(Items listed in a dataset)
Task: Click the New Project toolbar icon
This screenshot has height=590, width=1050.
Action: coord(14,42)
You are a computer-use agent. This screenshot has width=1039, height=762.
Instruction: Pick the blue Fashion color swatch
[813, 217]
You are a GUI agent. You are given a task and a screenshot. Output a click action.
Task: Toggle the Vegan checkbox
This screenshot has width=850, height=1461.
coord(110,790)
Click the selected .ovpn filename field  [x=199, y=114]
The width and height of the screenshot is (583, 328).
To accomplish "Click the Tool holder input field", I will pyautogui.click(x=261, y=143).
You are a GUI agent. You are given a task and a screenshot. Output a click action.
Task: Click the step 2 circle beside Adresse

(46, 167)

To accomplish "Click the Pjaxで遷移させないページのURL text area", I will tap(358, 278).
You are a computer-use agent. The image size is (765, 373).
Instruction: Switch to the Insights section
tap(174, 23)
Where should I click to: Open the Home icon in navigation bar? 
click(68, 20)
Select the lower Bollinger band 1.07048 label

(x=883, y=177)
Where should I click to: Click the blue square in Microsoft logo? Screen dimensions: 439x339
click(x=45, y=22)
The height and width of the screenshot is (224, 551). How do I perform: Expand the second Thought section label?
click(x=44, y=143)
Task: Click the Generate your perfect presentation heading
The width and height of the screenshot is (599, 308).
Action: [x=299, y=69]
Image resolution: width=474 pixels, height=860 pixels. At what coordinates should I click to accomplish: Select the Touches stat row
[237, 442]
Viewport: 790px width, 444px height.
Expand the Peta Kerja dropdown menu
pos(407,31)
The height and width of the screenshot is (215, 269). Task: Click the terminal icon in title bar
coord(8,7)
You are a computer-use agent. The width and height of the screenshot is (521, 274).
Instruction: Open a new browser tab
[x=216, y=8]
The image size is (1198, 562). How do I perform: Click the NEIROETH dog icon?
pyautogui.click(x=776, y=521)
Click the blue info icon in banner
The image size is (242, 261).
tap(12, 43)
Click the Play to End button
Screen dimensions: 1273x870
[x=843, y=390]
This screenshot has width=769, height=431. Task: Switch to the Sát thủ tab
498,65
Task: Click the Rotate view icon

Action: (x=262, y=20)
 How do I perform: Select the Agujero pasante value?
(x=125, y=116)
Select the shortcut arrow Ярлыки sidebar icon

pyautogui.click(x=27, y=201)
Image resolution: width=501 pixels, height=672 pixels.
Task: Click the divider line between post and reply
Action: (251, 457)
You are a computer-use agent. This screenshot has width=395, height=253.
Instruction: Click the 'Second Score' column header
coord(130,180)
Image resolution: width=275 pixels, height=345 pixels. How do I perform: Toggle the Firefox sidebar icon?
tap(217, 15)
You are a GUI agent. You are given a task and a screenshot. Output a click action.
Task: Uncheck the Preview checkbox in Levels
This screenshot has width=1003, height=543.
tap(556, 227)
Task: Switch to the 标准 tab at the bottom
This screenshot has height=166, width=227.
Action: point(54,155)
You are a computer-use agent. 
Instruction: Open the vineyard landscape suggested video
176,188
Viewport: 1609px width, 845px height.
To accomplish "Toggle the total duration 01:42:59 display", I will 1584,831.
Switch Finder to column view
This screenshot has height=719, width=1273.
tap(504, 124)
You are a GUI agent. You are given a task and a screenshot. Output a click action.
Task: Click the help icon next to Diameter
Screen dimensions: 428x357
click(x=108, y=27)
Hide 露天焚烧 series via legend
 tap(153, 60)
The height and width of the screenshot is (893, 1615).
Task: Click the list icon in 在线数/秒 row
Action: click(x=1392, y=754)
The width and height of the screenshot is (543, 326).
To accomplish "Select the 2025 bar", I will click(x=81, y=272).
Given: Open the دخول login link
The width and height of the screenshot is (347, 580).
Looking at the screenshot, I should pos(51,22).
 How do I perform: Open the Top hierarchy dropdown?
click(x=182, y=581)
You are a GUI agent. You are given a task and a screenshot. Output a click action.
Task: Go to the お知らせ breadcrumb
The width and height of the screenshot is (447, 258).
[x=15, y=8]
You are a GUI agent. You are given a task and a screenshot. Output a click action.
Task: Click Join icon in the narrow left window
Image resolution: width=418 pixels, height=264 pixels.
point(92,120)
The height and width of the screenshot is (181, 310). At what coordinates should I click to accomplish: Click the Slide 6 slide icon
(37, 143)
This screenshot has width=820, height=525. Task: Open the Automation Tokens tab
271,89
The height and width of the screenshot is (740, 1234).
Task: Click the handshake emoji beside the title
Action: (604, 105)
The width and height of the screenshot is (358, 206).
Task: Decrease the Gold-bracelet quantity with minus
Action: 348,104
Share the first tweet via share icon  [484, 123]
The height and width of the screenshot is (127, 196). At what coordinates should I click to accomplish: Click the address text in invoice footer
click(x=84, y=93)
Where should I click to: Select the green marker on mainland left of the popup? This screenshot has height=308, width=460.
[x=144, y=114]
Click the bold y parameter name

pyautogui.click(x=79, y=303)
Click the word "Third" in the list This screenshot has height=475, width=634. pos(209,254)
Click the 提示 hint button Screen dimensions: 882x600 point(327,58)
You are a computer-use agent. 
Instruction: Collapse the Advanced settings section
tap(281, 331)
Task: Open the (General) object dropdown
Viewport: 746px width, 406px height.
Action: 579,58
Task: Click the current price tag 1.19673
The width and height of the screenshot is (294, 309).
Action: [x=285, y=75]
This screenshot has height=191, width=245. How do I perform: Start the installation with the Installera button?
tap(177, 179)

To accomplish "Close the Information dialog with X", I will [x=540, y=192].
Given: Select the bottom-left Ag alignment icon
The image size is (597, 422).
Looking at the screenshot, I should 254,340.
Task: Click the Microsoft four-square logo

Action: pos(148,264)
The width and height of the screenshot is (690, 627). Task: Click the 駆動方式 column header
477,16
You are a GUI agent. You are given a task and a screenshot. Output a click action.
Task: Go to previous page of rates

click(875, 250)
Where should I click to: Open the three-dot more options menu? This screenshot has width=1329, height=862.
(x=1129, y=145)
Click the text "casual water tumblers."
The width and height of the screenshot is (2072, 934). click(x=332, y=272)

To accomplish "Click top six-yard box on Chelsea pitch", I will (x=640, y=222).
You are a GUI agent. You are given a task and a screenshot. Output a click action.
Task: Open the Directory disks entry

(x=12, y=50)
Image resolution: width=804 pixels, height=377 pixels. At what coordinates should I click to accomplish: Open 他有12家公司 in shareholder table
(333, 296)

### Task to complete
Out of the entries, pull every line that mentions "bottom".

### Written solution
Task: Switch to the 标准 tab at the bottom
Given: Select the bottom-left Ag alignment icon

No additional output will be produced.